SANTIAGO DE CUBA, CUBA — Longtime Cuban leader Fidel Castro's ashes were buried here early Sunday during a private, secretive funeral ceremony in a cemetery along the country's southeastern coast.
Despite the 7 a.m. hour, rows of people gathered along the streets outside the Santa Ifigenia cemetery where Castro's ashes were interred alongside the remains of other past Cuban figures, such as war of independence hero José Martí.
The area surrounding the cemetery had seemingly been groomed in anticipation of the expected crowds. Nearby apartment buildings boasted fresh coats of pastel green and pink paint, and a stretch of land next to the cemetery had been cleared and landscaped with young trees and a cement path. Along the road, new-looking color signs with messages like "Por Siempre Fidel" (Forever Fidel) had been installed.
Three lines of people blocked the public and press from entering the road leading to the cemetery: a group of young people holding posters of Castro and wearing "¡Ordene!" T-shirts, a thin row of military members in green, and a final, larger wall of people working security in plainclothes.
Even an hour after Castro's ashes rode by in a military caravan, a few hundred people stood in front of the human barrier in the hot morning sun, chanting popular rallying cries such as "Viva Fidel!" and the occasional "Viva Raúl!" — praise of Fidel's brother, who now leads the country.
Among the crowds, tourists and members of the foreign media snapped photos and recorded small circles of locals as they sang their love for the late president.
But those outside the cemetery were unsure who attended the funeral or what happened inside.
"It's a secret.
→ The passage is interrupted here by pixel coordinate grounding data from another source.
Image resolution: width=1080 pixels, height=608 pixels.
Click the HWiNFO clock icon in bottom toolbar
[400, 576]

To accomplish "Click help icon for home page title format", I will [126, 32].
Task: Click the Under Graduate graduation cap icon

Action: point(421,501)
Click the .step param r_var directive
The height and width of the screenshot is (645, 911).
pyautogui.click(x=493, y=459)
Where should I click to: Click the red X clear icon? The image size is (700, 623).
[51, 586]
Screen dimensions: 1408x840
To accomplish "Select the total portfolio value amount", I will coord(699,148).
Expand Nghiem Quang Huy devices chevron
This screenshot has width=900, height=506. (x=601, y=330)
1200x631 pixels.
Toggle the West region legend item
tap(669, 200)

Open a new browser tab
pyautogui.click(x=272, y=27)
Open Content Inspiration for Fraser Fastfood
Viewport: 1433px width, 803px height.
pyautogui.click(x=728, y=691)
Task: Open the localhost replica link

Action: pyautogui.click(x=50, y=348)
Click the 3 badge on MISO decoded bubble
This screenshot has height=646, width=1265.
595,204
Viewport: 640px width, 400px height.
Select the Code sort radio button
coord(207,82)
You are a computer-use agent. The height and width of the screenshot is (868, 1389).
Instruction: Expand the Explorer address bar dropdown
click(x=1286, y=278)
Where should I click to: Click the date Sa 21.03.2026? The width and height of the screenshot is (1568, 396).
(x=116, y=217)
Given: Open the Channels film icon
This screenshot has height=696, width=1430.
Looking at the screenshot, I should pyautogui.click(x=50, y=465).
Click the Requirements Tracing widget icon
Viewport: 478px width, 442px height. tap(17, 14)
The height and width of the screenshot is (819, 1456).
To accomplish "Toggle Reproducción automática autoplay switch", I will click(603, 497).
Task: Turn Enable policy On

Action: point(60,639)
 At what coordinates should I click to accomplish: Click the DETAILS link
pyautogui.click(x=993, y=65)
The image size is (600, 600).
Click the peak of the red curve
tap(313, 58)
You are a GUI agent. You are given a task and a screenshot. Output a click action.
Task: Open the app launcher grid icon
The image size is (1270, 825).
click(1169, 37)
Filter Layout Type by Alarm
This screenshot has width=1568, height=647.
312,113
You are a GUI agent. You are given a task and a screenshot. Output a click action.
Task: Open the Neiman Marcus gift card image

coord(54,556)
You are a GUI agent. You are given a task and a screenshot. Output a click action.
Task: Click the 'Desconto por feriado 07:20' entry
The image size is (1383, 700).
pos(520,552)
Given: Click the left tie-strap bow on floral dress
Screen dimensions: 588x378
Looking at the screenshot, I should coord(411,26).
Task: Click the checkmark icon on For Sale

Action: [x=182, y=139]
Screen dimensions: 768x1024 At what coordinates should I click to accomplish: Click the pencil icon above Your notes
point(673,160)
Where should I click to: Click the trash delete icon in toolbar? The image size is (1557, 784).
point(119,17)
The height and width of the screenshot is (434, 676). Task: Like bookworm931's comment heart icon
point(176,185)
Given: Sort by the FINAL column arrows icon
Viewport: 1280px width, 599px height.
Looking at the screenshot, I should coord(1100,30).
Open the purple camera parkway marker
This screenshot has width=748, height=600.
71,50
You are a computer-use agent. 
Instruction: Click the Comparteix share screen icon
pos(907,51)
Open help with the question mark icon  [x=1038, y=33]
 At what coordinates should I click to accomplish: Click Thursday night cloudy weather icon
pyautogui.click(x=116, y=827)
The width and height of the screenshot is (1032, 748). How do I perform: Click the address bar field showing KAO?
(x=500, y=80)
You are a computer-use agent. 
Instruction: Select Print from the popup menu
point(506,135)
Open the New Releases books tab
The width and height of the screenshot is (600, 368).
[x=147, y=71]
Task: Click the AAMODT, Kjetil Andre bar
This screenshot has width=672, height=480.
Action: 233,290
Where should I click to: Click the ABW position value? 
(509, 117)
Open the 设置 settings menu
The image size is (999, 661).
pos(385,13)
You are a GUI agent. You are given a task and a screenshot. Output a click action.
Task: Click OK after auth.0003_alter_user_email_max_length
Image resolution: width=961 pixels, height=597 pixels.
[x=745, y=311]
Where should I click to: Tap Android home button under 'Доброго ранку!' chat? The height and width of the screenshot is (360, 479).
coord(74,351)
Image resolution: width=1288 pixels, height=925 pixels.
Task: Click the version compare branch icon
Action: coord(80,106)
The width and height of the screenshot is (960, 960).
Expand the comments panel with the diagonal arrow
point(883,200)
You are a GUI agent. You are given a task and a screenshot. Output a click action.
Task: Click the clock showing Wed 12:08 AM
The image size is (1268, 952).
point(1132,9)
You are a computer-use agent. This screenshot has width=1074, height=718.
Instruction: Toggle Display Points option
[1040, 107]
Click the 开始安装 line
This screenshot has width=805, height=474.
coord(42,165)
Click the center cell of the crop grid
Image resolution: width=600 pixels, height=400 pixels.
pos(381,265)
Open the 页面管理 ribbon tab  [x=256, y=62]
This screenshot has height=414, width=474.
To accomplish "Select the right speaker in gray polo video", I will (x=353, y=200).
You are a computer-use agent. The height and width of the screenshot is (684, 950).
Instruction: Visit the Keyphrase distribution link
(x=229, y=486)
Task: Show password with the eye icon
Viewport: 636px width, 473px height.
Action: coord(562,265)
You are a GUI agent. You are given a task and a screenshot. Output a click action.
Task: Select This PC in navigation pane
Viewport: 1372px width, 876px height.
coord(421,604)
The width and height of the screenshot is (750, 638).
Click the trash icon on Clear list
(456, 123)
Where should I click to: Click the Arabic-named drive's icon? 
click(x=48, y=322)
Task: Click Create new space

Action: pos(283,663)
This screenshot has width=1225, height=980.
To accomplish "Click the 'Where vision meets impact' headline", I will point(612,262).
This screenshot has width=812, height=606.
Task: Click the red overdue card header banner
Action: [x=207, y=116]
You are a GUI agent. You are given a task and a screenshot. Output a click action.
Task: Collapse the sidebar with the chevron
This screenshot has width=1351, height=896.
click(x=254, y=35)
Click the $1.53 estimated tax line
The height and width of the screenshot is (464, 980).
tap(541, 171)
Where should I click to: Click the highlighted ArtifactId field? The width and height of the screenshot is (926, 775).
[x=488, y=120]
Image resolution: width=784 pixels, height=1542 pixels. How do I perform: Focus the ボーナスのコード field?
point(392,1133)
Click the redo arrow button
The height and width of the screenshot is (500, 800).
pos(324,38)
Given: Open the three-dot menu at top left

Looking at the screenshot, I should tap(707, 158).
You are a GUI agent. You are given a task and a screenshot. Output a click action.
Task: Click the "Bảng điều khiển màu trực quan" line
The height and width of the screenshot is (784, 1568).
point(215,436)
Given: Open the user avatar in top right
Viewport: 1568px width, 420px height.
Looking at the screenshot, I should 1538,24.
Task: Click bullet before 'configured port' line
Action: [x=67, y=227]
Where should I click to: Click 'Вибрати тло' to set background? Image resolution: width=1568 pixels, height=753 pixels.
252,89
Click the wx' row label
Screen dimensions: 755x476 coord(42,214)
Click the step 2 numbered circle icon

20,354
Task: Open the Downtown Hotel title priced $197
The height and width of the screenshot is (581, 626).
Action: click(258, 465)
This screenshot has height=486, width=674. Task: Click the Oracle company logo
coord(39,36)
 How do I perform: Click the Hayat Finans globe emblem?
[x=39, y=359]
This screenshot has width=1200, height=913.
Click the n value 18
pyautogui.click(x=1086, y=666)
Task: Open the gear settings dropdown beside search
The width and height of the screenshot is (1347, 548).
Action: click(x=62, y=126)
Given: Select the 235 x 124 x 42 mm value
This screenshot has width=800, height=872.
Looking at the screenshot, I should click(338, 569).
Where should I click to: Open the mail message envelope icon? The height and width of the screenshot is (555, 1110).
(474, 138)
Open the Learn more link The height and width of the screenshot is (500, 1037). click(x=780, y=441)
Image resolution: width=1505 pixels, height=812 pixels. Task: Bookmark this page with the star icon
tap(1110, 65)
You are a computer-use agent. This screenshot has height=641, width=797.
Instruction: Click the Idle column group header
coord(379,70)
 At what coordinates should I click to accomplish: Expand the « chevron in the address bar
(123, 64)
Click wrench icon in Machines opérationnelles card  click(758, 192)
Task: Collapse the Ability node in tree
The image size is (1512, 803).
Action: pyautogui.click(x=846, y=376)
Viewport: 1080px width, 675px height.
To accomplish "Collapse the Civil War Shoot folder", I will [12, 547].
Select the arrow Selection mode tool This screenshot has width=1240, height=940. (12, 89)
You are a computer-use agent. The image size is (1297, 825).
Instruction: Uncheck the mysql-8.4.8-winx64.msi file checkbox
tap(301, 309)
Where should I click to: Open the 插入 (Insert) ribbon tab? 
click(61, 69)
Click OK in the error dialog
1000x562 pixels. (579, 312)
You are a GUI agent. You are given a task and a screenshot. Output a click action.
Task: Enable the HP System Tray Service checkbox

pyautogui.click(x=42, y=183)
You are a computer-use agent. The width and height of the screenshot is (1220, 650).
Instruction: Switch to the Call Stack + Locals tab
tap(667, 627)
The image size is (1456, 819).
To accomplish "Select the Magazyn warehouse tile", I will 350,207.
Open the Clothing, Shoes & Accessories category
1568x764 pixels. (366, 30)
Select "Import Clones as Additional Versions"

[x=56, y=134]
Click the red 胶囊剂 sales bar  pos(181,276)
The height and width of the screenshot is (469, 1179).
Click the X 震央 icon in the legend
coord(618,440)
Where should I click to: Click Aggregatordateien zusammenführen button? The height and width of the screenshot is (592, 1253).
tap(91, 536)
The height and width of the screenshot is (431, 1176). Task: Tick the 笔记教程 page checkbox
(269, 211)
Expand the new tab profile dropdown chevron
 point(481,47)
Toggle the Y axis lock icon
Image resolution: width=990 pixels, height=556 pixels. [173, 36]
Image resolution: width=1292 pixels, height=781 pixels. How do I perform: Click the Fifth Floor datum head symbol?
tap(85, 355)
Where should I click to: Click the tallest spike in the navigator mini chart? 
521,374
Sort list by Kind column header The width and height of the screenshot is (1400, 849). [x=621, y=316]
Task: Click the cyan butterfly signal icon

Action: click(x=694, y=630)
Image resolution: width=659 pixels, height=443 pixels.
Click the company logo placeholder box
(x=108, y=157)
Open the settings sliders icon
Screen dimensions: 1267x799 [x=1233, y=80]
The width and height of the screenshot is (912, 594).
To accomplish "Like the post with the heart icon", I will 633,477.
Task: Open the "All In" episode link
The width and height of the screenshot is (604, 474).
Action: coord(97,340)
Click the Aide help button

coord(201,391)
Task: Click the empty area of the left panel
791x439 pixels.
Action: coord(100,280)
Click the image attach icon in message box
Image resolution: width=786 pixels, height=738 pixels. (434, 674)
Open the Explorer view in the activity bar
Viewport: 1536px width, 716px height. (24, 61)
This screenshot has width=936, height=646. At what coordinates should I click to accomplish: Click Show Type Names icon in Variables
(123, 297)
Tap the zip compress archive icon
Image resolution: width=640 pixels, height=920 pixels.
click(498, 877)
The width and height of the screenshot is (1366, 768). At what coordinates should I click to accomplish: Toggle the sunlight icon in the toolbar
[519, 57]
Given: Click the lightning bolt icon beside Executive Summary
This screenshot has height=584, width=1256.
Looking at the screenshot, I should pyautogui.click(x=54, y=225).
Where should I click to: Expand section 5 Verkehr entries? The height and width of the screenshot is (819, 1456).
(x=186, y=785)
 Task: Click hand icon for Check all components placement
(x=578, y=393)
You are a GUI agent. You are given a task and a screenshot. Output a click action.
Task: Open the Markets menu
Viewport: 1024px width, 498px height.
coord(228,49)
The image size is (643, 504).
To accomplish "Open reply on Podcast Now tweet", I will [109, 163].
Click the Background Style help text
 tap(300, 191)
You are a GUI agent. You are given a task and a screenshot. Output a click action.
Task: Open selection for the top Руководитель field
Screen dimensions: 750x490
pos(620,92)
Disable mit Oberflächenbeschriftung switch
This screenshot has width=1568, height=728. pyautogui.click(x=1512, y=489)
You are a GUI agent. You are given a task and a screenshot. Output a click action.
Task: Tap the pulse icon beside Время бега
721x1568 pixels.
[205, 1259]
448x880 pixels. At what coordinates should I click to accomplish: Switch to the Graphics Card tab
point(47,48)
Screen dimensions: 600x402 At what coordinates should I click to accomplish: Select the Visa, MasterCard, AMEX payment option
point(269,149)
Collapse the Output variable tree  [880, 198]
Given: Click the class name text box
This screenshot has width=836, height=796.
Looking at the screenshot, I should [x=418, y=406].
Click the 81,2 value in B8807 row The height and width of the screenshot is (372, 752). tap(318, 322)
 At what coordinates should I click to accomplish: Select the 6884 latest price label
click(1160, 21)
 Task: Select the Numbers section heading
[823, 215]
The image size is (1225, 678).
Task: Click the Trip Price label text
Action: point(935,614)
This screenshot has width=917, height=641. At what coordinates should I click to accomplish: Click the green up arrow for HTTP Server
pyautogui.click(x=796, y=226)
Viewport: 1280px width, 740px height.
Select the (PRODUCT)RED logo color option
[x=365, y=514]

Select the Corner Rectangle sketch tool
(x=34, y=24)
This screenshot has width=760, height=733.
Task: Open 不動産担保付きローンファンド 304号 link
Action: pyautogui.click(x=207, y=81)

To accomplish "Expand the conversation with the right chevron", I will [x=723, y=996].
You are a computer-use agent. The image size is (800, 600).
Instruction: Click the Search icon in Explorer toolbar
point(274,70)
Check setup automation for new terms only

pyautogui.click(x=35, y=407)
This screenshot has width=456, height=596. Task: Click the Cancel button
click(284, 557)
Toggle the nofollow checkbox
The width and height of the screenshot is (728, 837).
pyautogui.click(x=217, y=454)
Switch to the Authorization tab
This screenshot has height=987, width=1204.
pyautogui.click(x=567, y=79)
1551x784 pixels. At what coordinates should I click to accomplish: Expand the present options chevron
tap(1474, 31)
I don't know," said 29-year-old Santiago native Jorge Duharte, a former cook who arrived at around 8 a.m. to see if he could get into the cemetery after the funeral to get a glimpse of Castro's resting place.
"I loved him a lot," Duharte said. "He was a good man."
Sunday's display was tiny in comparison to an organized mass rally for Castro on Saturday night in Santiago's Antonio Maceo Revolution square. More than 20,000 people carrying Cuban flags and enlarged photos of Castro assembled to hear government officials and Raúl Castro speak about "el Comandante."
Foreign leaders, including Venezuela's Nicolás Maduro and Zimbabwe's Robert Mugabe, also attended the celebration, and on Sunday dignitaries watched as the sitting Cuban president interred his brother's ashes with one final salute.
Since Castro's death last weekend, Cuba has been in an official state of mourning. His ashes were escorted across the country, from Havana to Santiago, where his socialist revolution began in the 1950s.
Love for Castro — who remained in power for nearly 50 years — is not widespread outside Cuba, though. Many have called him a dictator who disregarded human rights and caused the Cuban people to suffer. Cuban-Americans took to the streets in Miami after news first broke of his death, celebrating the end of a man they had long despised.
By the time the road to the cemetery reopened, only about 100 people, many of them foreigners, remained and walked toward Castro's resting place. The crowd was again blocked by security once beyond the cemetery's white gates, but a small group of people could be seen surrounding a large rock with a simple plaque on its face inscribed with one word: Fidel.
Meanwhile, life in Santiago appeared to go on.
On the nearby Paseo de Martí, a busy road that cuts east to west through the city, Cubans shot by on motorcycles as the smell of exhaust saturated the hot air. A vendor sold candles and fresh flowers, and men gathered on park benches under trees to chat.
Castro had been buried only a few hours, yet much seemed the same in the city where his revolution began decades ago.